In fact, in 2010 African-American clergy in Sacramento attacked Alice Huffman, president of the California NAACP, for supporting the relaxation of marijuana laws in that state, calling for her resignation. They insisted that she was supporting all that was evil about drugs and “allowing drug pushers” into the black community. News flash: Drug pushers have been in the black community for generations. Apparently the only ones that haven’t noticed are the churches.
If the civil rights leadership of the mid-20th century — a group consisting largely of black clergy — could stand up to discrimination and disenfranchisement when it came to our community, then why can’t this new generation of preachers and evangelists, who tout themselves as “spiritual leaders,” make a stand against ill-conceived policies that are equally detrimental?
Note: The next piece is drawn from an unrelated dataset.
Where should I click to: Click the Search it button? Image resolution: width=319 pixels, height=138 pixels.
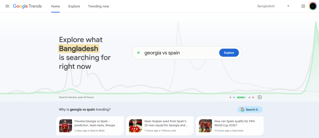point(250,109)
Now, to clarify, this is not to advocate using or selling drugs or to support the illegal drug business at all. Heroin, cocaine and methamphetamine all kill. And even though nobody has ever died of a ganja overdose, no one has proved that the plant is healthy, either. Its use as a non-recreational drug has been primarily medicinal.
But if medical marijuana were legalized — or if marijuana were at least decriminalized, sold through regulated entities and taxed properly — then that would eliminate the weed dealer on the corner selling it out of his car. It would stop people eager to make a buck by putting it in the streets, because there would be no profit in it. Most important, it would greatly reduce the number of people in jail because they were in possession of a simple plant that would be as expensive as parsley if it were legal.
Robertson, despite the crazy things he says, is smart enough to realize this. Maybe it’s time for the people who black folks listen to the most — their preachers — to do the same.